November 8, 2021
Black athletes reached an asymptomatic status and went back to school earlier following sport-related concussion, according to study results published in the Journal of Neurosurgery: Pediatrics.
Prior research has identified several risk factors that impact recovery following sport-related concussion, but there is a dearth of research on the association of race on sport-related concussion or its aftermath, according to the study authors. Racism and racial biases have impacted health outcomes. The objective of the study was to compare outcomes and management of sport-related concussion among Black and White athletes.

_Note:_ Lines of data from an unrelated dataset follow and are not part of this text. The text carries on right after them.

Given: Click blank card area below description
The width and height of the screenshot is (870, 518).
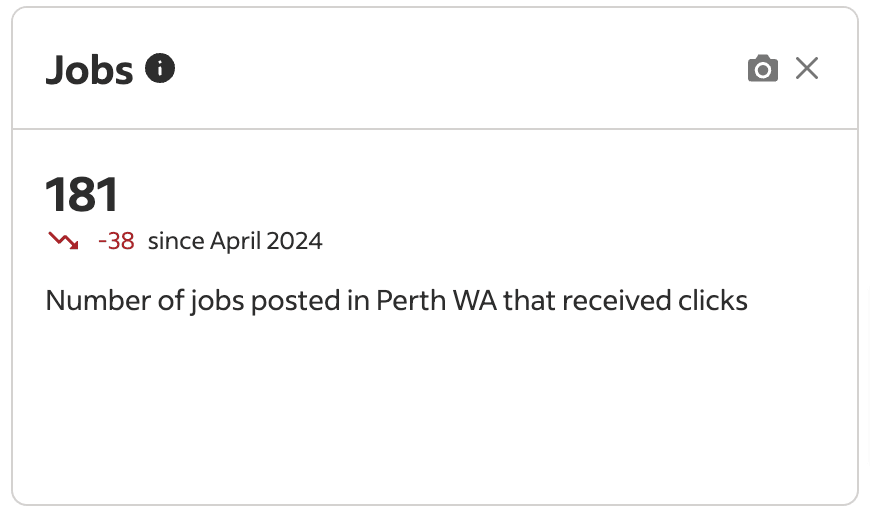Looking at the screenshot, I should click(434, 410).
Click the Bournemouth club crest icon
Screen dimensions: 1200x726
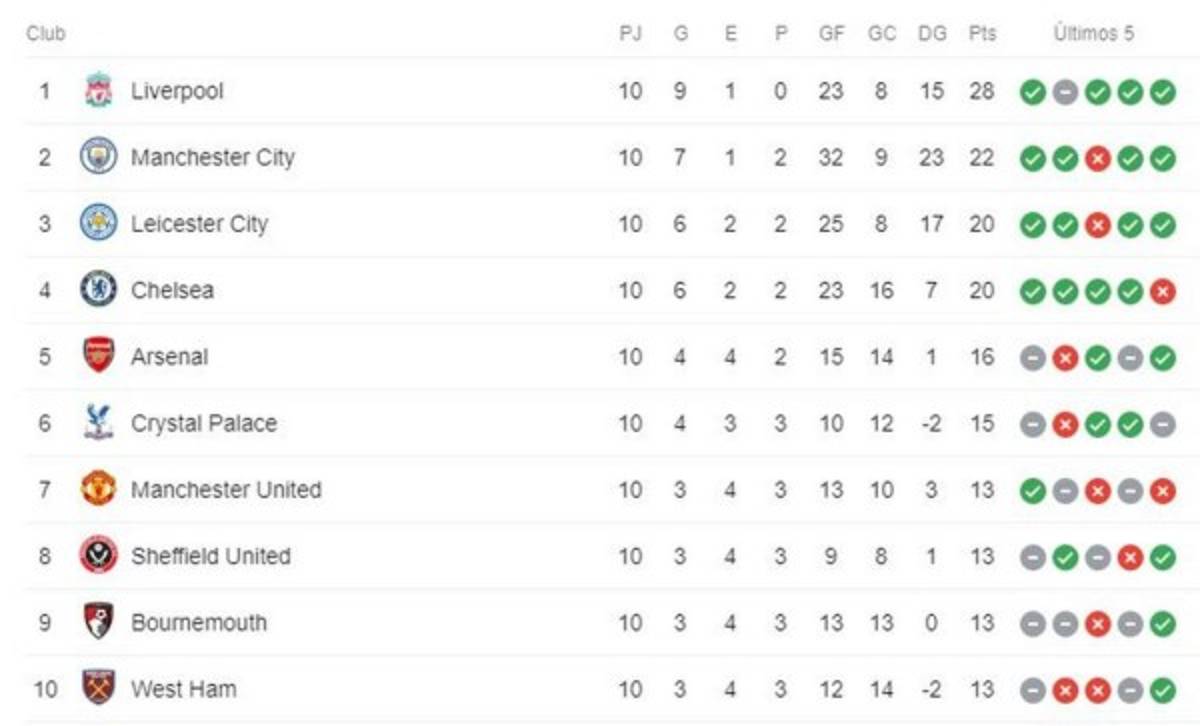click(98, 622)
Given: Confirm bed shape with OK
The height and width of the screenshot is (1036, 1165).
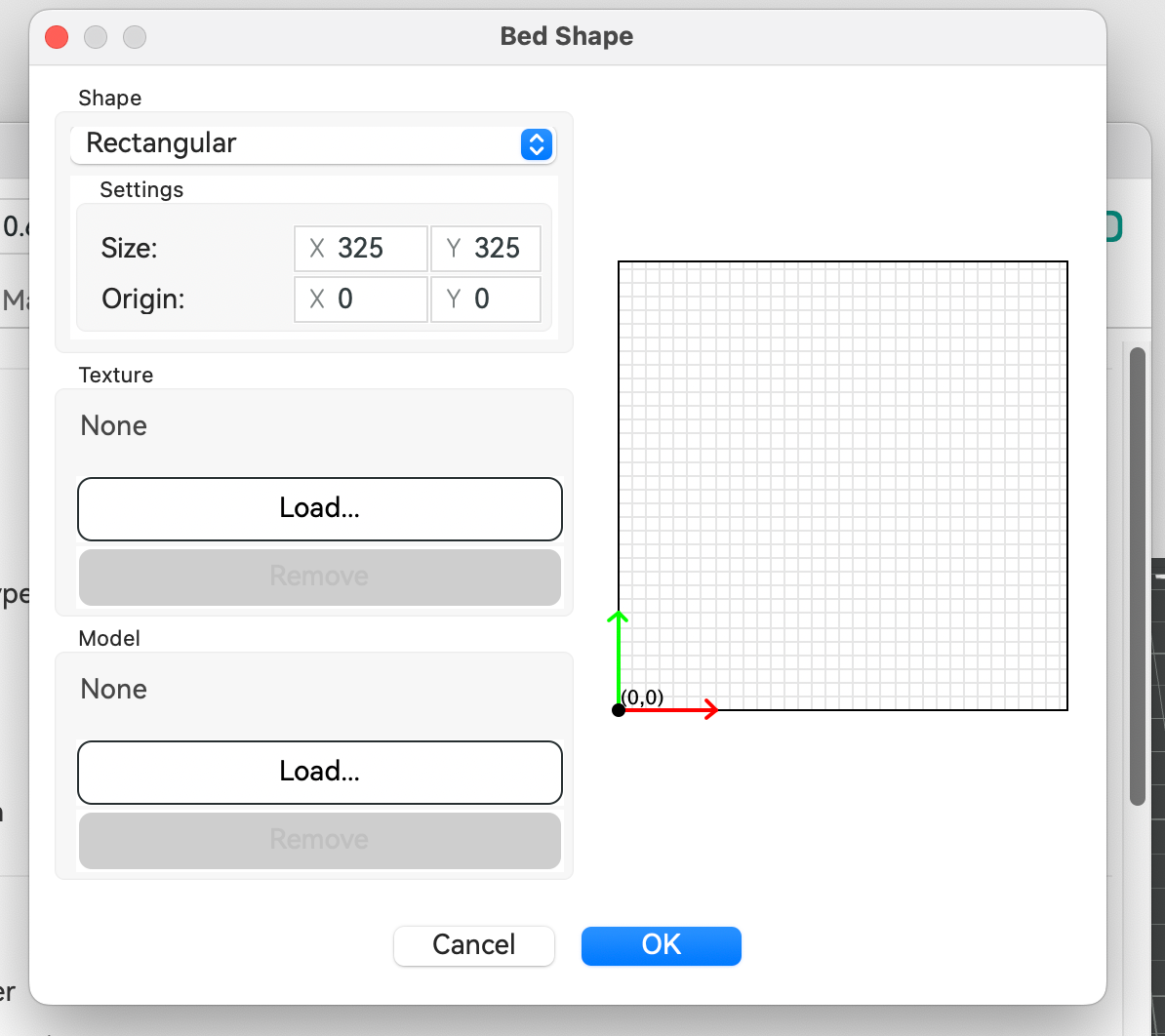Looking at the screenshot, I should pos(662,945).
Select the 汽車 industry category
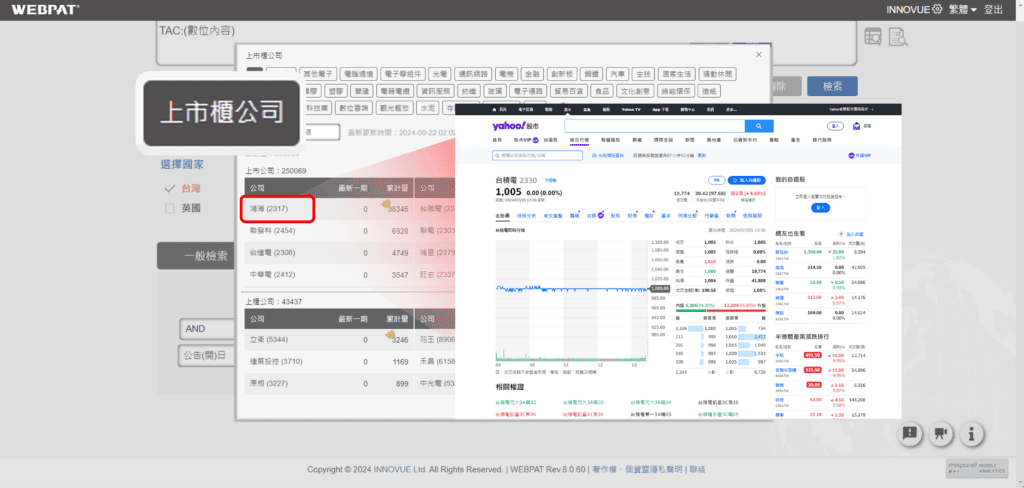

The researchers included data of 247 (211 White, 36 Black; 57.8% White males, 77.8% Black males) pediatric and collegiate student-athletes (aged 12 to 23 years) in middle Tennessee, northern Alabama, and southern Kentucky who had complete data in the Vanderbilt Sports Concussion Center outcome registry database of individuals evaluated after sport-related concussion. Patients with attention deficit hyperactivity disorder (ADHD)/learning disability (LD), depression, anxiety, or psychiatric disorder were excluded to limit confounders. The researchers interviewed patients 3 months after initial concussion or until symptoms resolved, up to 1 year after the injury, to obtain demographic, medical history, concussion-related, and insurance information.
White athletes (94%) were more likely to have private insurance and higher median income (56% ≥ 80th percentile) compared with Black athletes (67%, 41% in 0-59th median income percentile). Athletes in zip codes with higher median incomes (60th-79th percentiles compared with lowest income tier) were more likely to return earlier to school (HR 1.506 P =.041).

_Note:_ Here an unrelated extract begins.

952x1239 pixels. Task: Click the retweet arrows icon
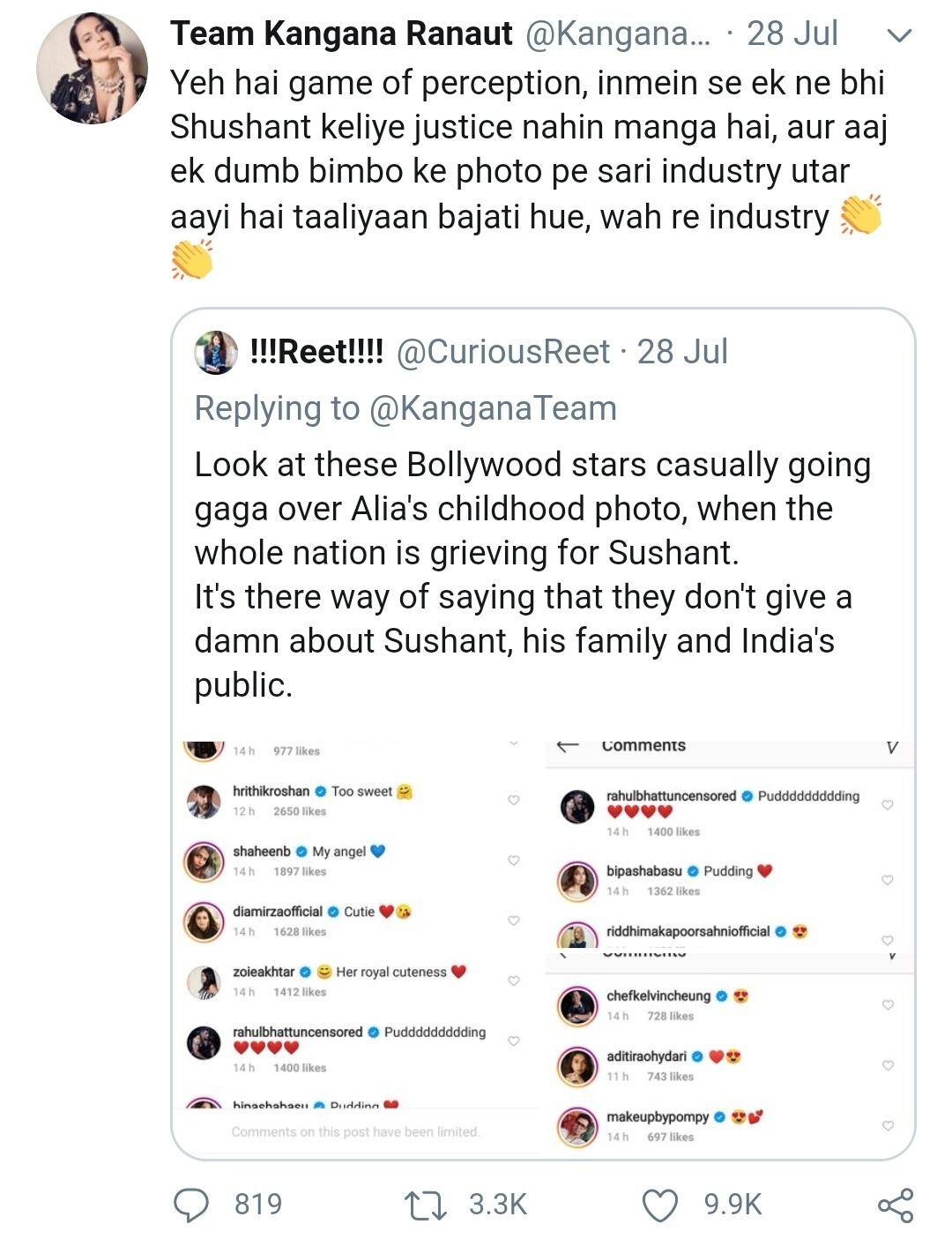click(424, 1205)
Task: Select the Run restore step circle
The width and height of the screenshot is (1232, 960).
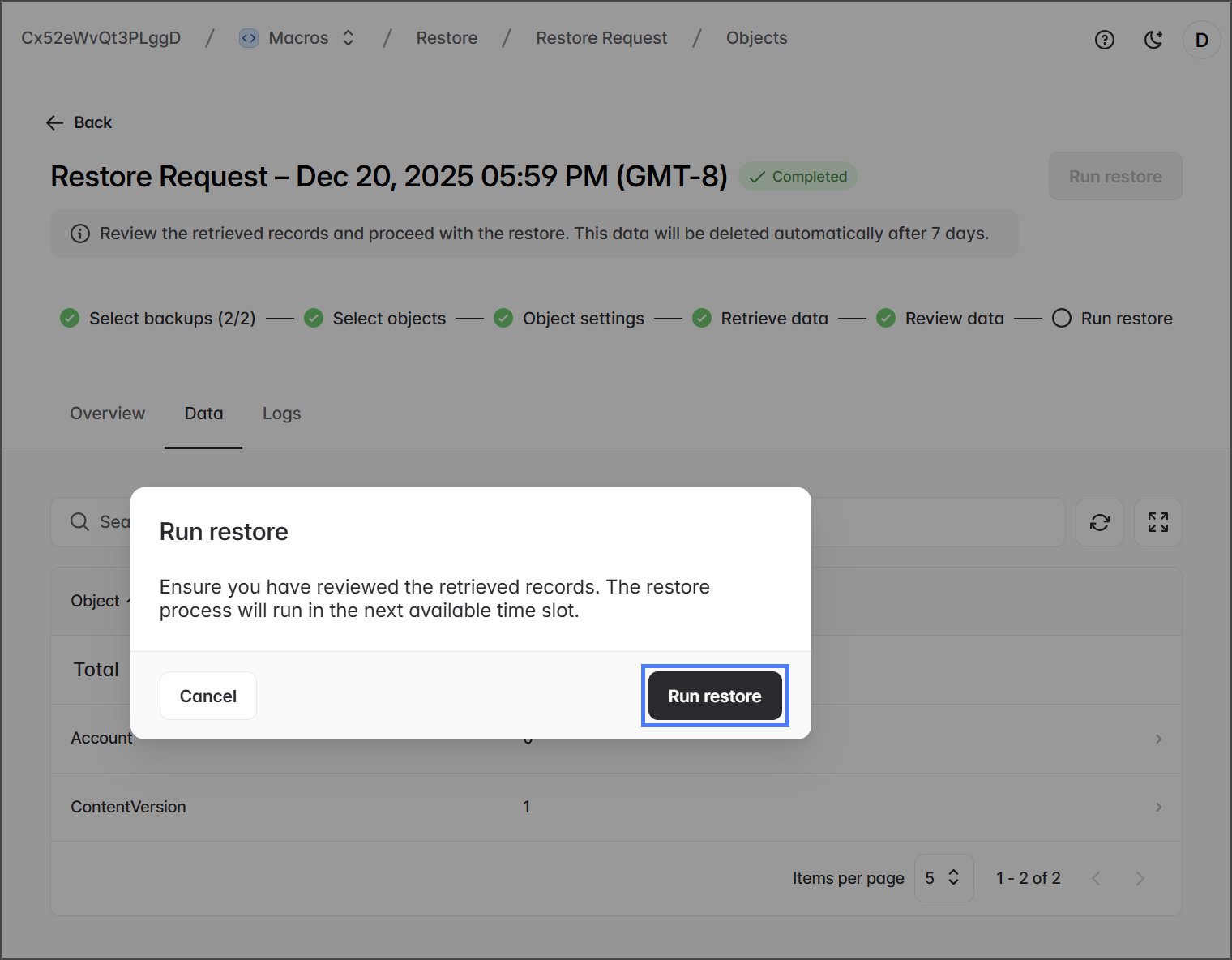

Symptom resolution occurred at a median 21.0 days (IQR 10.5-61.0 days) for White athletes and a median 12.3 days (IQR 6.8-28.0 days) for Black athletes (P =.026). Multivariable analysis indicated Black athletes reached asymptomatic status more quickly compared with White athletes (HR 1.497 P =.042) and male athletes reached it sooner compared with female athletes (HR 1.508 P =.004).
Returns to school tended to occur after 2 days for White athletes and after 0 days for Black athletes (P =.010). That shorter time association was held through multivariable analysis (HR 1.522 P =.040).
Compared with prior to concussion, White athletes were more likely to report decreases in sleeping (19% vs. 5.6%), doing schoolwork (57.8% vs. 41.7%), and watching television (63.5% vs. 52.8%) compared with Black athletes. In multivariable analysis, Black race was linked with lower odds of reporting activity change after concussion (OR 0.368, P =.049).
Proportionately, Black athletes (including 4 basketball, 4 football, 1 soccer) more often said they changed protective equipment (25.0% vs. 12.3%) compared with White athletes (including 2 basketball, 16 football, 6 soccer), but link between race and sport behavior change was lost after adjusting for age, sex, concussion history, and zip code median income.
Study limitations involved subjective outcome measures and the inability to generalize outside an outpatient concussion center, recall bias, lack of specificity of equipment changes, lack of time interval data between concussion and any previous concussion, and specificity of zip codes to determine median household income.
“Racial differences appear to exist in the outcomes and experience of [sport-related concussion] SRC for young athletes, as Black athletes reached [symptom resolution] SR and return to school sooner than White athletes. Race should be considered as an important social determinant in SRC treatment,” the researchers concluded.